A judge in North Carolina has defended the arrest of two men for the “kissing” of a gay man and accused the state’s top prosecutor of trying to stifle the process of seeking a civil rights complaint.
The North Carolina Supreme Court on Friday upheld the arrest and subsequent convictions of David Pfeifer and Christopher Smith, and issued an order that would make the men’s cases public.
The case of Pfeiger, a gay law professor, and Smith, a black transgender man, has been a flashpoint for years in North and South Carolina, where gay rights activists have pushed for the two men to be prosecuted and charged.
A judge had previously rejected an appeal by Pfeger’s lawyer, who said he would appeal the lower court’s ruling.
The North Charleston Police Department arrested Pfeiber, Smith and two other men in August 2014 and charged them with disorderly conduct, indecent exposure, resisting arrest and criminal trespass.
In January, Pfeifier’s attorney argued that the arrest violated the North Carolina Constitution, saying it violated his client’s right to due process.
The state Supreme Court denied Pfeibers appeal.
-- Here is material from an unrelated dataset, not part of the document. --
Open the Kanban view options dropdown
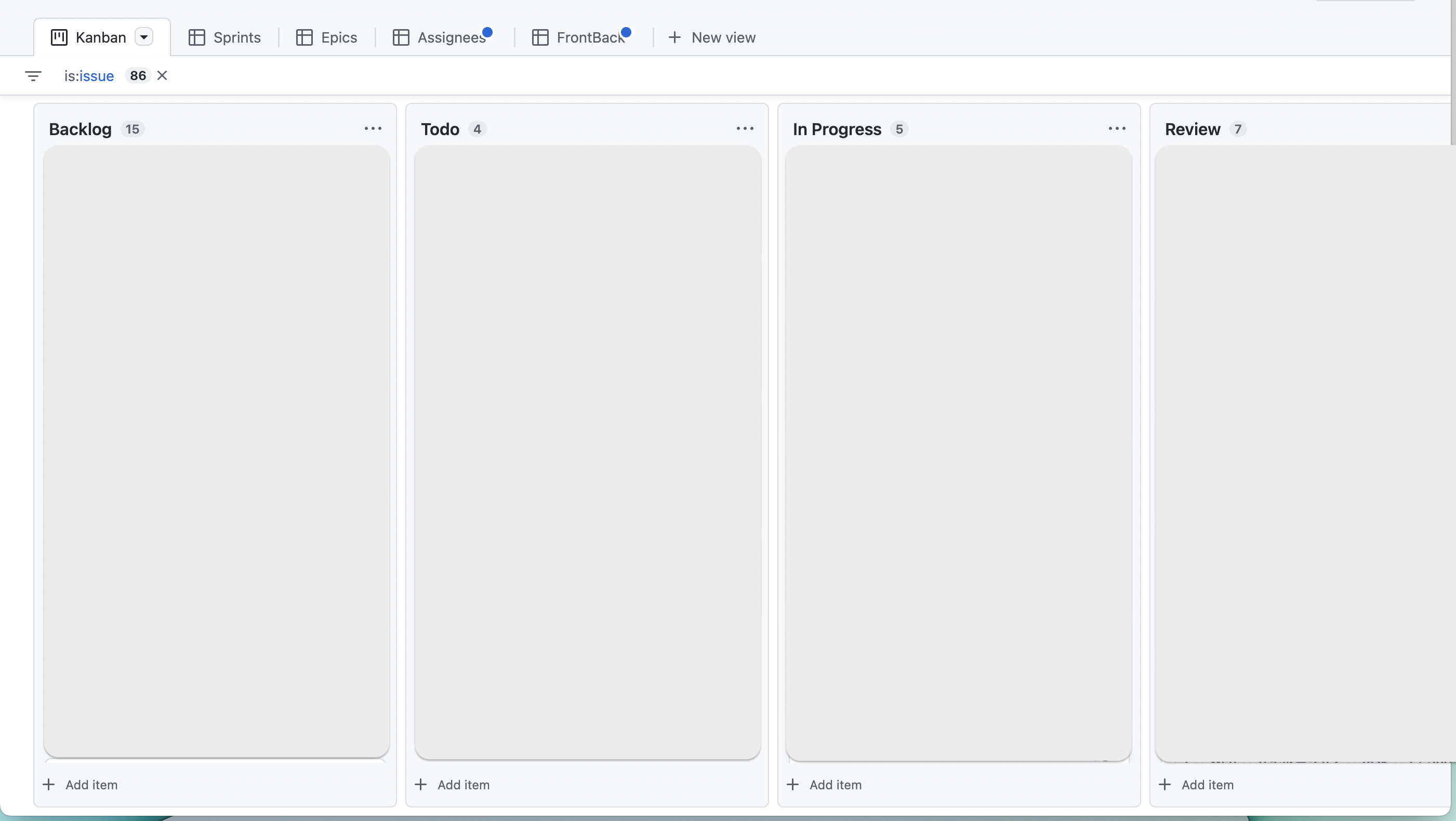Image resolution: width=1456 pixels, height=821 pixels. point(144,37)
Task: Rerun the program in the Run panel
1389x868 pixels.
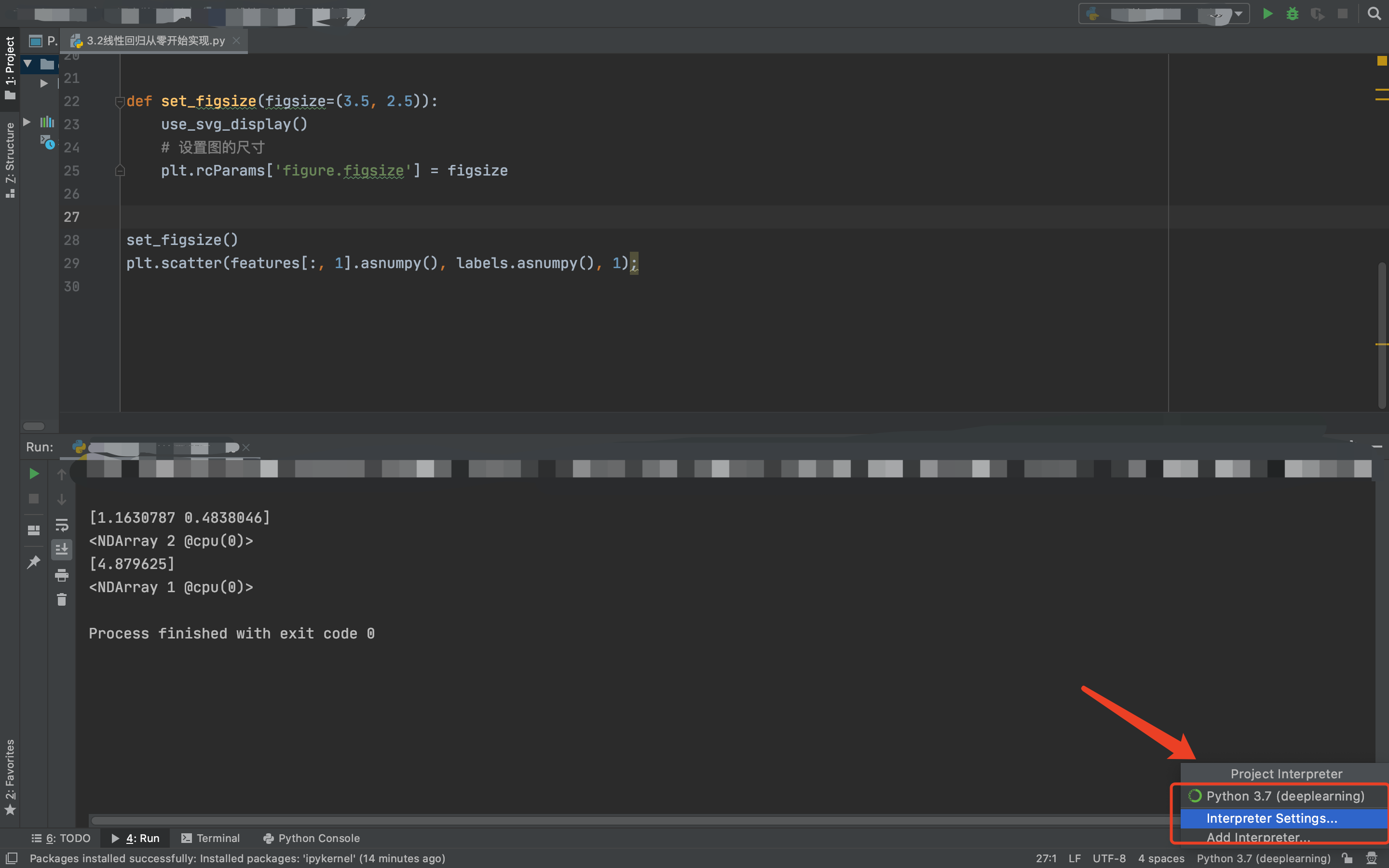Action: 33,474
In the case of Smith, the state Supreme Justice ruled that the charges violated his rights under the First Amendment, which guarantees the freedom of expression.
North Carolina is one of only three states that does not have a constitutional right to free speech.
Last week, a federal judge ruled that Pfeifers constitutional rights to free expression were violated.
The case was headed to trial but the Justice Department, in a statement, said Pfeiffer and Smith were not involved in the protests that occurred that day and said they had not participated in any protests.